I have worked over 20 years in the car business and in comparison, only six years in the mining business so I can speak with a little bit of authority on cars—believe me, EVs are not going to take over the market.

They’re going to take a big chunk, but they’re not going to be 100 percent of the market.

MG: Why?

BO: Because they’re just not practical for many people. There are some physical limitations [such as limited range and the time and infrastructure required to recharge them].

We think fuel cell electric vehicles [are the future] because a fuel cell electric vehicle is an electric car that drives like an electric car but the consumer behavior’s can be like a traditional gas/internal combustion engine car.

[In a fuel cell electric car], electricity is made on the spot on board by mixing hydrogen with outside air in a device called the fuel cell.

MG: So where does the platinum fit into this?

BO: In two parts; the first is to split water, it’s called electrolysis. So, H2O is water, and you want to split the “O” off. The device that does that is called an electrolyser, and one of the main types of electrolyser technology contains platinum. Platinum makes the chemical reaction when you put electricity in it so that oxygen is split off. That’s one part of the hydrogen story where platinum is present. 

And so now you have pure hydrogen, and you want electricity again. This is where a fuel cell comes in. So, we mix [the hydrogen] again with oxygen in an environment like a fuel cell where there is platinum to help the chemical reaction to release electricity. It’s essentially the same process as the electrolyser but in reverse. So, there you put electricity in and you have hydrogen; now, you take hydrogen, mix it with oxygen, you take electricity out.  

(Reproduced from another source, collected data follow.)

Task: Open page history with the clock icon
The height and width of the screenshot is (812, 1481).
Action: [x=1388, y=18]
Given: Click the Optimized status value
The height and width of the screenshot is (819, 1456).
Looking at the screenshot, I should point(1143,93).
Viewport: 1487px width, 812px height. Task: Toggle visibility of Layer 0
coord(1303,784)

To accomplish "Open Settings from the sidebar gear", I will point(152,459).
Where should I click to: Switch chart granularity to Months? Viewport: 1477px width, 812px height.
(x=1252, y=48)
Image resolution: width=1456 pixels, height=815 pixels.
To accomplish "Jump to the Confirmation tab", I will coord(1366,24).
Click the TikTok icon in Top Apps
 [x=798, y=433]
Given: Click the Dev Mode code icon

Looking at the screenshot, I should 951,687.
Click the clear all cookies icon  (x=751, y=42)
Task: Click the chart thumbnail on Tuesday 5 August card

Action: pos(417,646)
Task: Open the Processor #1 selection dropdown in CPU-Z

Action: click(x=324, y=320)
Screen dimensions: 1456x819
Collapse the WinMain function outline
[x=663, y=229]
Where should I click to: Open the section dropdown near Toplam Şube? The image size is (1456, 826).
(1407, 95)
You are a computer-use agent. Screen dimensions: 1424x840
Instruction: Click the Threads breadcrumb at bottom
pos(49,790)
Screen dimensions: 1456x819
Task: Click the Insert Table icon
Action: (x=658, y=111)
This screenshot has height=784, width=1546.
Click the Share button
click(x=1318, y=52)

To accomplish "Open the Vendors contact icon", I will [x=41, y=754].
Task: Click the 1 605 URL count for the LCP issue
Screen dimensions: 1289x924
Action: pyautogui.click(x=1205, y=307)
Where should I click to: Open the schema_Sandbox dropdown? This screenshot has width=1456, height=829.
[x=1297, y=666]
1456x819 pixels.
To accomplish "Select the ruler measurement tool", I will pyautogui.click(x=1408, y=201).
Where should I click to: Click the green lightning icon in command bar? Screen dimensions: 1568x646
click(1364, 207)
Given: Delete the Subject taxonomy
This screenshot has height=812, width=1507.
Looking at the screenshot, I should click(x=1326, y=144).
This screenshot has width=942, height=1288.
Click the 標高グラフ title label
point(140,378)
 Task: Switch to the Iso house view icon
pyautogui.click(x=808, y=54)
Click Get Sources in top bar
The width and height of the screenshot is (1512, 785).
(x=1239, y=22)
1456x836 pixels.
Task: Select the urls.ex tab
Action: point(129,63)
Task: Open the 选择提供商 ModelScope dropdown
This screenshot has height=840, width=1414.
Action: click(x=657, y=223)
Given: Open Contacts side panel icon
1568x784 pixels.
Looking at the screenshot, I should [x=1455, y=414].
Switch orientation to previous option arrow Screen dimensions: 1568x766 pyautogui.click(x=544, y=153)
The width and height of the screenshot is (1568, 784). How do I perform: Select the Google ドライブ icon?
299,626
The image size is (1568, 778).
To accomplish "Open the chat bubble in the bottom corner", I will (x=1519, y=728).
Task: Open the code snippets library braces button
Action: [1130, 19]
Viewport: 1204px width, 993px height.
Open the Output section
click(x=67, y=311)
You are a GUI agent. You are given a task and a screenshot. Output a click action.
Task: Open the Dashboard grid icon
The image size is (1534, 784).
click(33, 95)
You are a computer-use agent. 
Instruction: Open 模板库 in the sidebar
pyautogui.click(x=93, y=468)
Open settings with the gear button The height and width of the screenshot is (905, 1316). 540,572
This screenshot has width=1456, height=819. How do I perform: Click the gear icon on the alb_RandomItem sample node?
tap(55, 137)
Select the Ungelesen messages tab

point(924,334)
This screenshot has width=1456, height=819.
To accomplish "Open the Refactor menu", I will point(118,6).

In a fuel cell, there is a lot of platinum. Without platinum as a catalyst, it simply doesn’t work.

 Related stories will be right here … 

MG: How many fuel cell vehicles are there on the road today?

BO: Not very many. Toyota has a Mirai, Hyundai has Nexo, and then are already four [hydrogen fuel cell vehicle] manufacturers in China. And BMW is now starting to look at it with the X5. 

The Achilles Heel is that you need a hydrogen refueling station. We’re facing there a chicken-and-egg situation. If you talk to the OEMs, the car manufacturers, [and ask], why don’t you make more fuel cell cars? They say because there are no stations. If you talk to Marathon or Texaco or Shell [and ask], why don’t you make more stations, it’s because there are no cars. 

It’s a classic chicken-and-egg. That will be broken by semis [that are used to transport goods long distances].

I’m from Belgium, so I have to give you a beer example. [If you drive] from Budweiser in St. Louis to Denver or something like that with a big truck, if you do that with batteries, you will have mainly batteries in the truck and a few pints of beer. And that’s where fuel cells are coming in.

There’s a lot of talks with the big trucking companies, Freightliner, Mack, Daimler. Then there’s Nikola, which is a truck manufacturer, a new startup that will make fuel cell trucks.

With these trucks along the big highways will come the hydrogen stations. It’s like diesel to the United States. United States doesn’t have passenger car diesel but there’s some big pickup trucks that drive with diesel. When I lived in Michigan, in my neighborhood gas station there was no diesel but, on the highways, I-75, I-94, [there was diesel]. It will be the same with hydrogen.

And that will create a lot of demand [for platinum].